WRITTEN TASK: Rewrite the records below, replacing each occurrence of "computer-use agent" with "screen-control agent" and leaving everything else as it is.

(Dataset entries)
___

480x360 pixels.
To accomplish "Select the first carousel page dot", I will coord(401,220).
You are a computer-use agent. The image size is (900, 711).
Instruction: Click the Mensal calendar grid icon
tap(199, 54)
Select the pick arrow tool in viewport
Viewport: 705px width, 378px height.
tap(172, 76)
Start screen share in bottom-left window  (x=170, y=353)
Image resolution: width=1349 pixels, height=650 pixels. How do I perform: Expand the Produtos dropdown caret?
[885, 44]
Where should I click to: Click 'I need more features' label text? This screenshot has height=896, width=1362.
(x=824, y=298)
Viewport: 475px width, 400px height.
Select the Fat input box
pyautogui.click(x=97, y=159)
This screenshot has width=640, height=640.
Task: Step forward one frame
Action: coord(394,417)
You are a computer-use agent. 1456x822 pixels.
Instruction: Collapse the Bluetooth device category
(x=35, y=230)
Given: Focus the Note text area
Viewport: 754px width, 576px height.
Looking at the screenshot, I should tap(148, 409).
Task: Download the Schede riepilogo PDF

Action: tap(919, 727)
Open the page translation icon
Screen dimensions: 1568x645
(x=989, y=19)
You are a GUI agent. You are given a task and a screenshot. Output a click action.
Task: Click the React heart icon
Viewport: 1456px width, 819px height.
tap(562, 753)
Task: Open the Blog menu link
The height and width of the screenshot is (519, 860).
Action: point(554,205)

___

RESULT OF THIS EXERCISE:
480x360 pixels.
To accomplish "Select the first carousel page dot", I will coord(401,220).
You are a screen-control agent. The image size is (900, 711).
Instruction: Click the Mensal calendar grid icon
tap(199, 54)
Select the pick arrow tool in viewport
Viewport: 705px width, 378px height.
tap(172, 76)
Start screen share in bottom-left window  (x=170, y=353)
Image resolution: width=1349 pixels, height=650 pixels. How do I perform: Expand the Produtos dropdown caret?
[885, 44]
Where should I click to: Click 'I need more features' label text? This screenshot has height=896, width=1362.
(x=824, y=298)
Viewport: 475px width, 400px height.
Select the Fat input box
pyautogui.click(x=97, y=159)
This screenshot has width=640, height=640.
Task: Step forward one frame
Action: coord(394,417)
You are a screen-control agent. 1456x822 pixels.
Instruction: Collapse the Bluetooth device category
(x=35, y=230)
Given: Focus the Note text area
Viewport: 754px width, 576px height.
Looking at the screenshot, I should tap(148, 409).
Task: Download the Schede riepilogo PDF

Action: tap(919, 727)
Open the page translation icon
Screen dimensions: 1568x645
(x=989, y=19)
You are a GUI agent. You are given a task and a screenshot. Output a click action.
Task: Click the React heart icon
Viewport: 1456px width, 819px height.
tap(562, 753)
Task: Open the Blog menu link
The height and width of the screenshot is (519, 860).
Action: point(554,205)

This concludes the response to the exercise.